Is it possible to use Decision Trees for multi-classification?
What is most convenient to use either Decision Trees for binary classification or Neural Network model with Relu and Sigmoid functions? What about linear regression?
Yes, you can use decision tree for multi- classification problems. The choice of models dependa on the dataset and the goals, neural network provides a more complex model. I usually start with decision tree and build all the way up untill xgboost and evaluate the performance, specially if I am using tabular data. With any other form of data that’s not tabular I go to neural network path, it depends on your problem and goals.
Regression models are used for continuos outcome, so using for multi-classification problems is not the best choice.
All of them - decision-tree-based (DT), neural network (NN), logistic regression (LogR, instead of linear regression) are convenient to use because there are available libraries for quick use.
NN requires an architecture which may be slightly less convenient.
NN and DT have more hyperparameters to tune than LogR, so they may be less convenient for beginners.
For tabular data, it is easier to train a better model with DT, so it may be more convenient.
NN and DT enable non-linearity so they are more convenient for modeling non-linear relations.
Regarding convinient I mean what is the first choice you should take when you face a classification problem, DT or NN.
I mean based on I’ve learnt. sigmoid function, loss function, weights and all of them applied in a NN is clear how the algorithm aligned the variables to make a prediction.
Then in DT you use a formula similar to loss function but with entropy based on the frequency of a variable in de source (for instance, the cat i. the group representative in a node)
I’ve used entropy in data compression algorithm to determine the minimum amount of bits required to send a source in a binary channel and
then with huffman you create a tree to encode based on the frequency of the character.
But here the entropy is used different and Iam not seeing it so clear like sigmoid, loss function and gradiant descendent.
If that is a tabular dataset, I may first build a Gradient-boosted decision tree as a baseline. If that is images, all state-of-the-art (SOTA) models are neural networks.
In the scope of this course, decision tree finds the best split by an exhaustive search, and the best split is the one that gives the most information gain, and the gain is defined as the change of entropy (which is not the only way).
Good split → well distinguished → low entropy
Bad split → mixed → high entropy
Any relations indicated by the arrows that are not clear to you?
Cheers,
Raymond
PS1: LogR is my preferred abbreviation for Logistic Regression, to distinguish it from LinR (Linear Regression).
PS2: The scope for DT in this course does not include gradients, sigmoid or loss, but just information gain. Those concepts are heavily involved in gradient-boosted decision tree (GBDT), which, however, is outside of this course. In this course, we do have the entropy formula, which looks like binary crossentropy loss, but we are not discussing that entropy formula as a loss function. In my opinion, talking about loss+gradient because you want to learn GBDT is a good thing, but talking about loss+gradient because we confuse it with the entropy formula is a bad thing. Further into the GBDT requires more readings because it is quite a different algorithm. It is not like a one-line explanation thing. I put this as a PS because I think we are still discussing DT within the scope of this course, aren’t we?

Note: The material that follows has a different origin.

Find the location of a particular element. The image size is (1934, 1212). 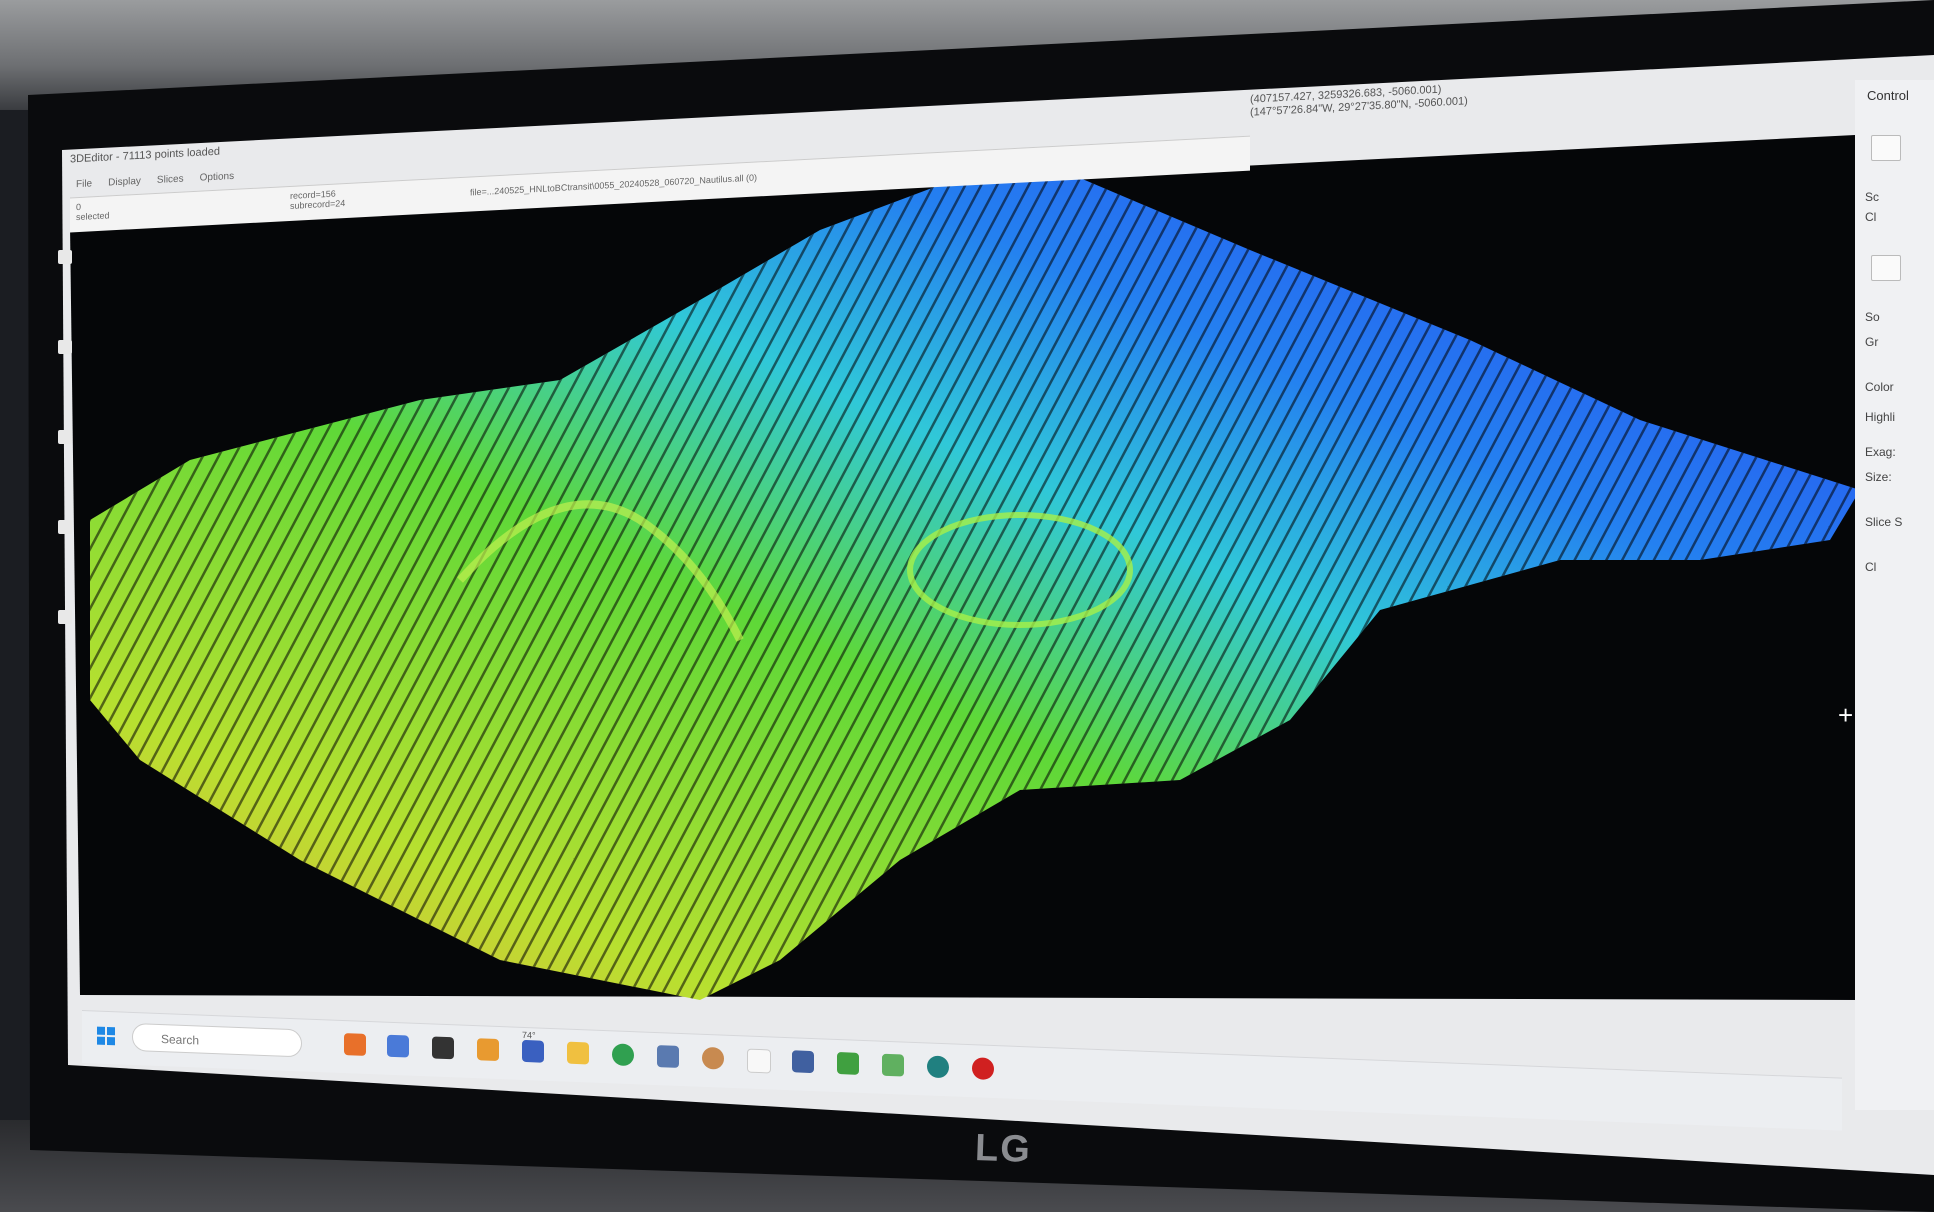

spreadsheet-icon is located at coordinates (848, 1064).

Since I may not be able to check out this place often starting from tomorrow, in case you were actually interested in the details of GBDT and would like some extra readings, you may start with: -
It discusses relevant concepts, and has links to some videos, books and papers.

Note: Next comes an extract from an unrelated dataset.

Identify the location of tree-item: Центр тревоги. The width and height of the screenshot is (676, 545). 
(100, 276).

This one is a bit more technical, with maths, but should give you a more foundamental view. The so called Gradient-boosted Decision Tree is actually just an apporach that combines the more general idea of “Gradient boosting machine” with “Decision Tree” as the machine’s base model. In this one, you will read about gradient and loss function.
These two links should contain (or link to) quite some useful materials from which you may identify further keywords to search for more readings. If there is a library nearby you, I would actually recommend you to see if you can find a textbook. I believe that a helpful book has to be an accessible one.
This topic definitely had worthed an extra week if it was covered in the course, so be ready that it will take quite some time and effort.
Thanks @rmwkwok, I understood that I’ve learned only the surface of DT.
As a side note, regarding the entropy formula, I’ve noticed this one is similar to the loss function in logistic regression, I mean how it is composed.